Given task: Starting at the line with "Given: Click the Qdrant logo" and ending at the last line of the records, rewrite the lines with "toolbar" changed to "menu bar" and everything else unchanged. Leave the pictures out of your answer.

Word and element locating records

+-------+

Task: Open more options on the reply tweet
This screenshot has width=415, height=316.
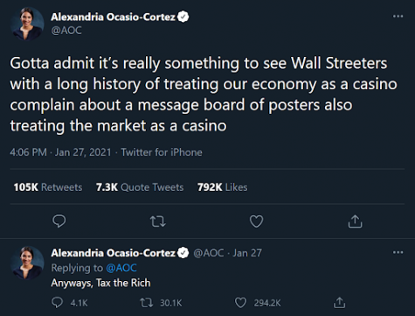Action: point(398,252)
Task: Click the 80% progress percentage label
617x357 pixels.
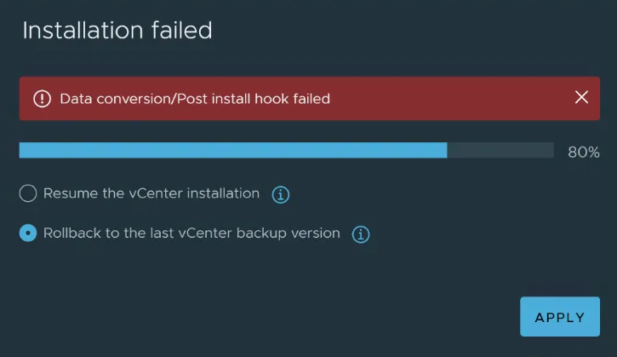Action: click(584, 153)
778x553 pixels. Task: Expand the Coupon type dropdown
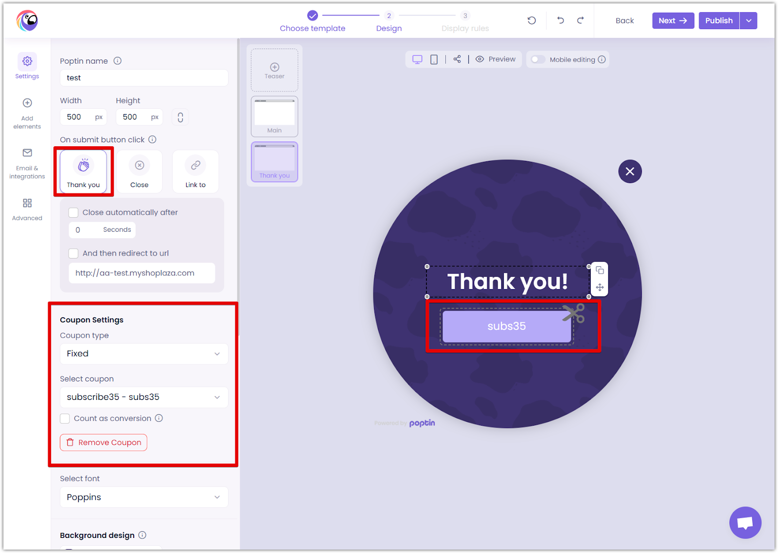point(144,354)
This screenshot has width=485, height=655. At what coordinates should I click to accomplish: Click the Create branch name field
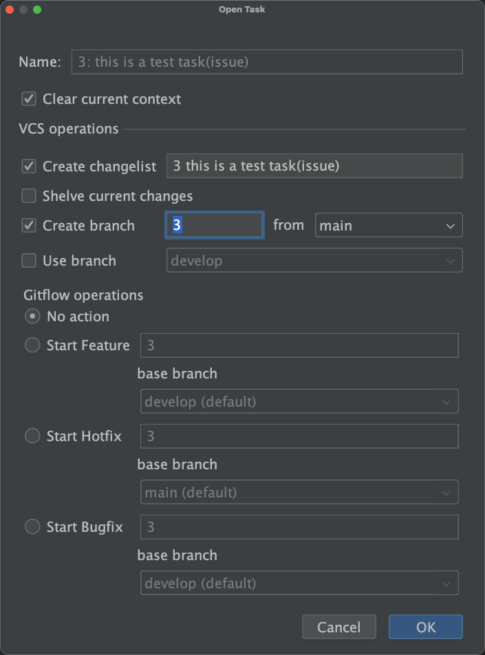click(x=215, y=226)
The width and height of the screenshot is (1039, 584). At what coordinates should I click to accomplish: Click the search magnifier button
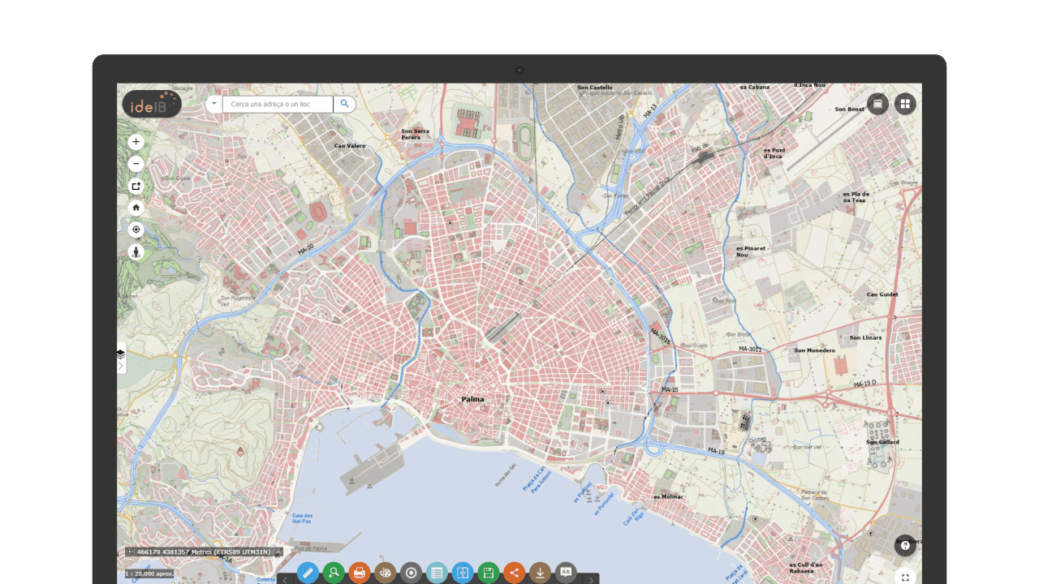click(344, 104)
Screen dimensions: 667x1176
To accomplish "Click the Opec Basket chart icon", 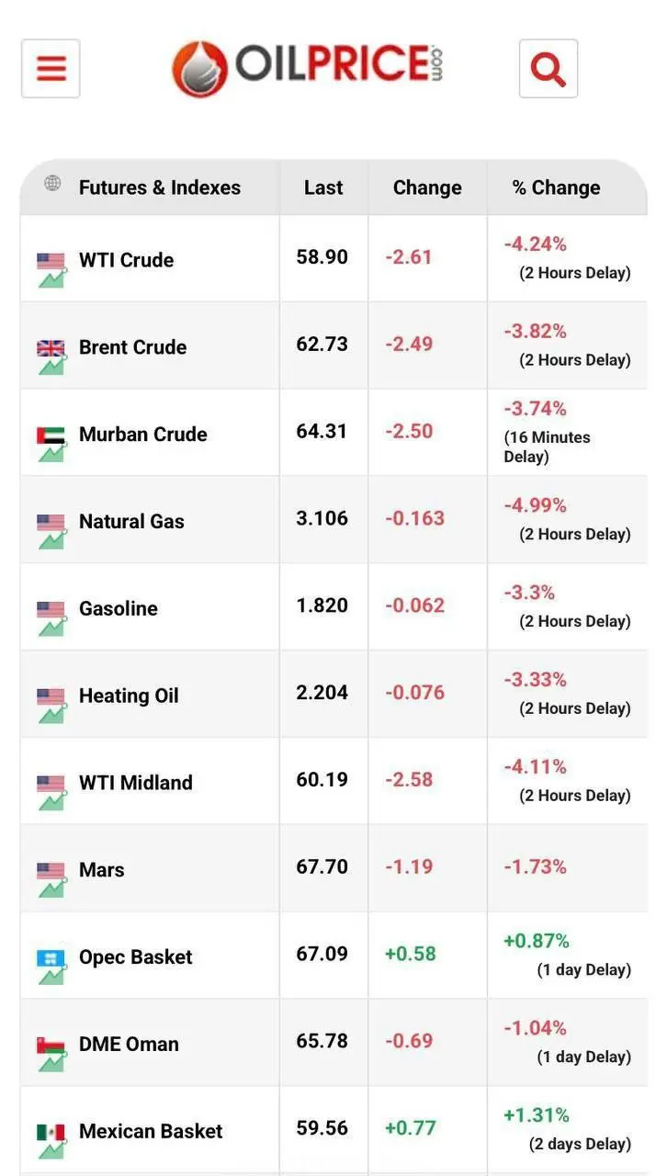I will (51, 975).
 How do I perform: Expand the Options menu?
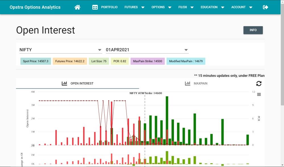click(x=161, y=7)
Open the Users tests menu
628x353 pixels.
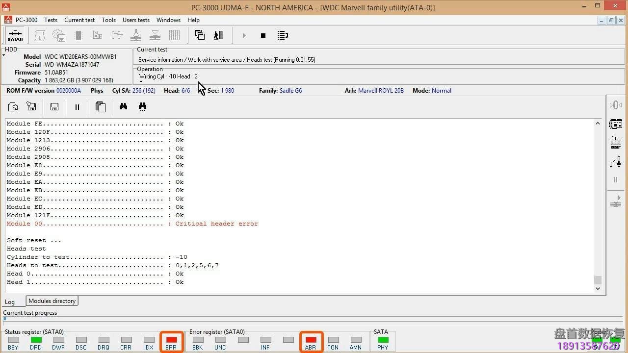coord(136,20)
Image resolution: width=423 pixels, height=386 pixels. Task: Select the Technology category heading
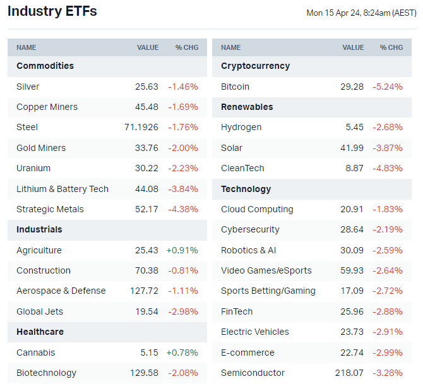pos(246,189)
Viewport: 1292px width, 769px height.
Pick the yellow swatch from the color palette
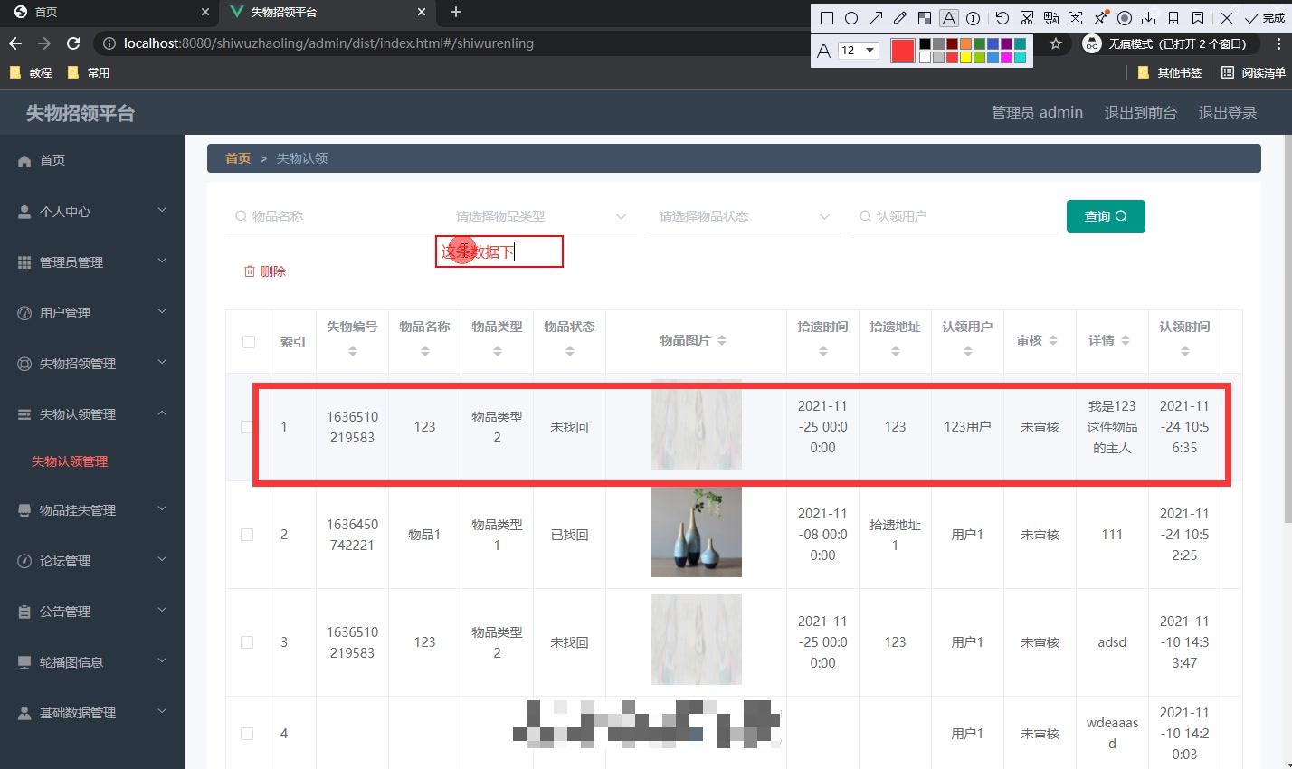coord(964,56)
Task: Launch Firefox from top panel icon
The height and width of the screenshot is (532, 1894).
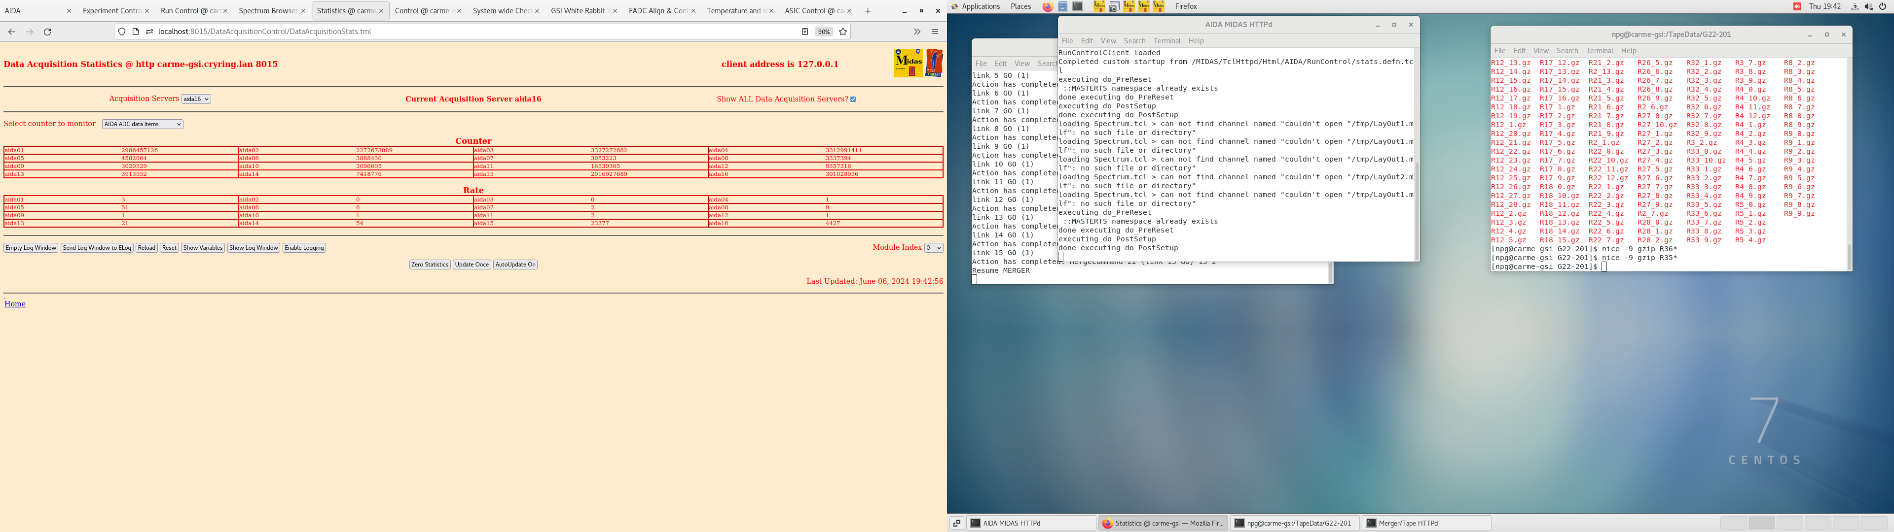Action: (1048, 7)
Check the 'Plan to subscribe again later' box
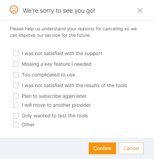 tap(16, 96)
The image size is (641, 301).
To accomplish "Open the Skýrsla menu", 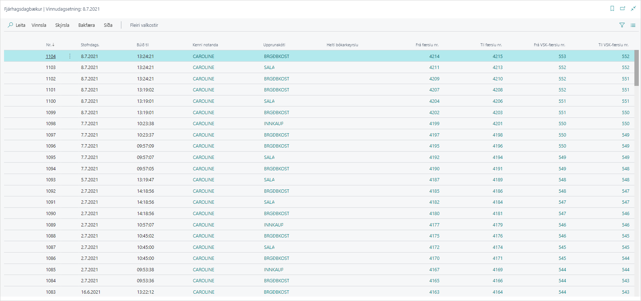I will point(62,25).
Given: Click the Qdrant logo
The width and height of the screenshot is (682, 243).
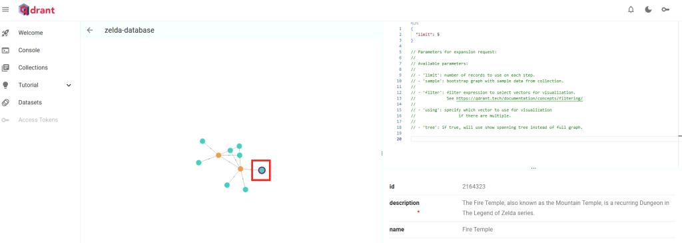Looking at the screenshot, I should point(37,9).
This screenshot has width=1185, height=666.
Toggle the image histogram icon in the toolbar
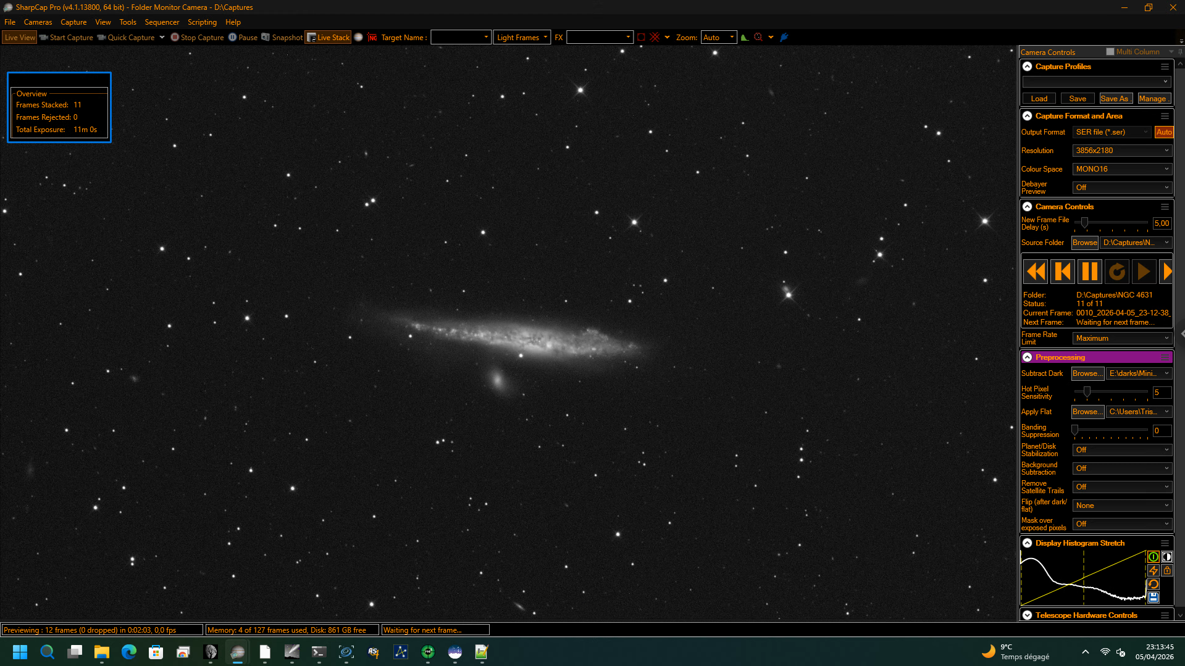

+-------+

Answer to this problem:
Given: Click the Qdrant logo
The width and height of the screenshot is (682, 243).
Looking at the screenshot, I should point(37,9).
This screenshot has width=1185, height=666.
Toggle the image histogram icon in the menu bar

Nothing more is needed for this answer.